International Journal of Communications Law and Policy

International Journal of Communications Law and Policy

Issue 1, Summer 1998

 

The Information Society Project at Yale Law School

 

This electronic Journal, in both form and substance, is evidence of the central role telecommunications technologies have come to play in every aspect of our public and private lives. We perceive ourselves to be, and we are, living in an era of tremendous change. It is almost impossible to pick up a magazine or browse the bookstores without reading of the "Cyber-Revolution" or the "Heralding of the Information Society." In 1997 Yale Law School created the Information Society Project (ISP) to study the dramatic evolution of telecommunications, mass media and virtual media and their impact on law and on democracy. The ISP, an intellectual center committed to the preservation and promotion of democratic values, focuses on the appropriate role of law in a competitive telecommunications environment and a global Information Society. Through teaching and research, lectures and conferences, the ISP examines the future of law and the processes by which legal rules and social norms are created in a digital - and sometimes virtual - world without boundaries.

Yale Law School has a long tradition of advanced research on the interrelationship between society and legal endeavor and has always striven to adapt the teaching of law and legal scholarship to social change. The Information Society Project, in addition to serving as a home for legal research, a center for policy advocacy, and a forum for bringing together important figures in the information industries with those in the information academy, will be a training-ground for a new generation of international cyber-literate legal scholars. The new program at Yale complements offerings from cyberlaw centers at Harvard and Berkeley.

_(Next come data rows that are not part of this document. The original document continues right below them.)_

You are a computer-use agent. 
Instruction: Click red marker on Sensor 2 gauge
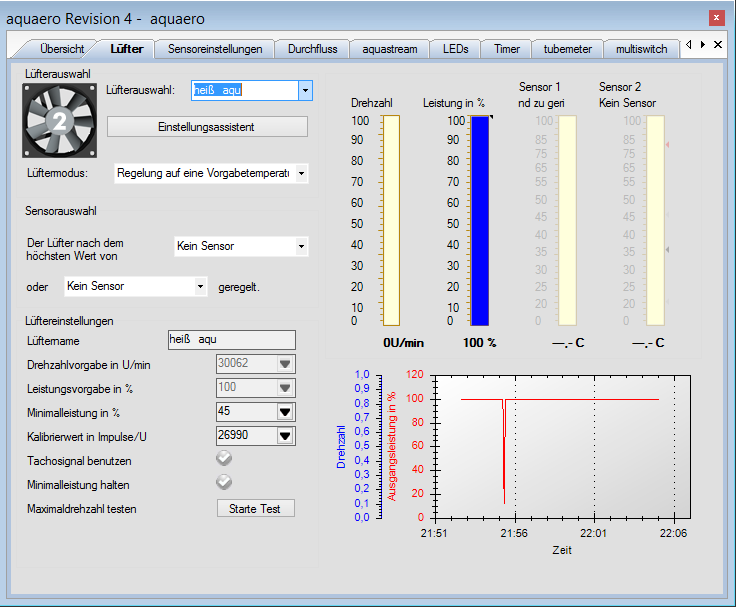pyautogui.click(x=669, y=145)
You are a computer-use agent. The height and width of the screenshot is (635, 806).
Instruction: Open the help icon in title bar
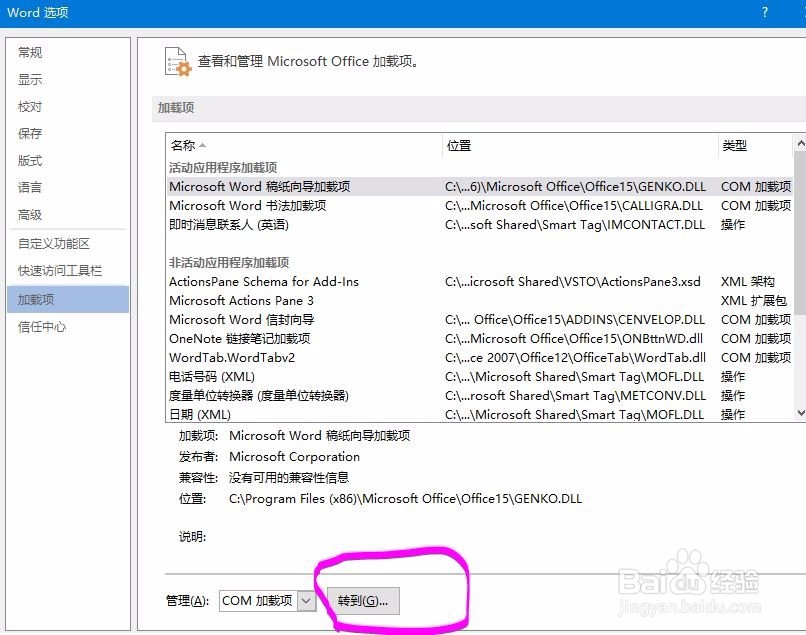point(764,13)
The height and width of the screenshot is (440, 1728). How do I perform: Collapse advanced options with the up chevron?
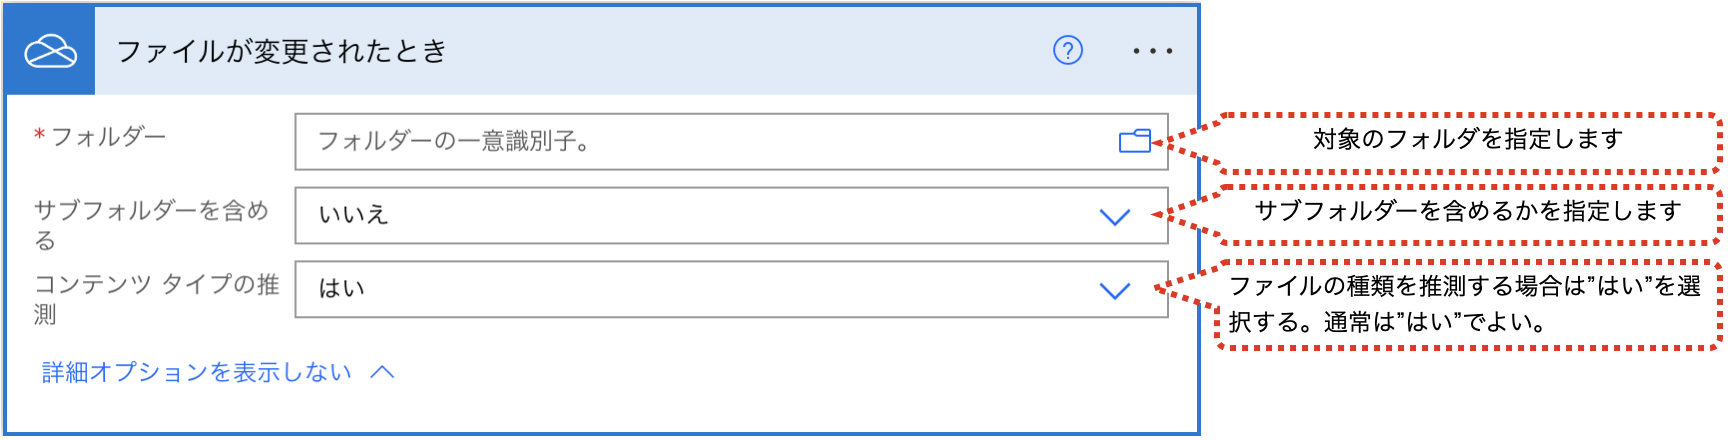pyautogui.click(x=382, y=372)
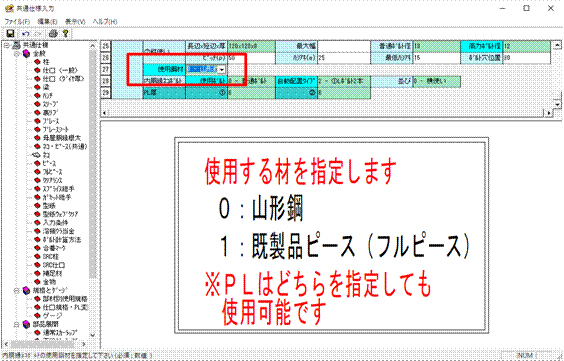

The Project, led by Knight Professor of Constitutional Law, J.M. Balkin, sponsors the work of two post-graduate fellows whose research includes topics in democratic theory, intellectual property, comparative, constitutional and regulatory law as well as on the law and economics of the Internet. The CyberLaw Roundtable, in conjunction with the Electronic Frontier Foundation (EFF), a well-known public interest group promoting cyber-rights and electronic civil liberties, brings together political advocates with law students in monthly seminars. Together with its affiliated student organization, the Yale Law and Technology Society, the ISP invites speakers such as former FCC Chairman Reed Hundt, Patent Commissioner Bruce Lehman and Professor Paul Resnick, one of the designers of the PICS filtering standard which is at the center of the debate over filtering indecent speech on the Internet.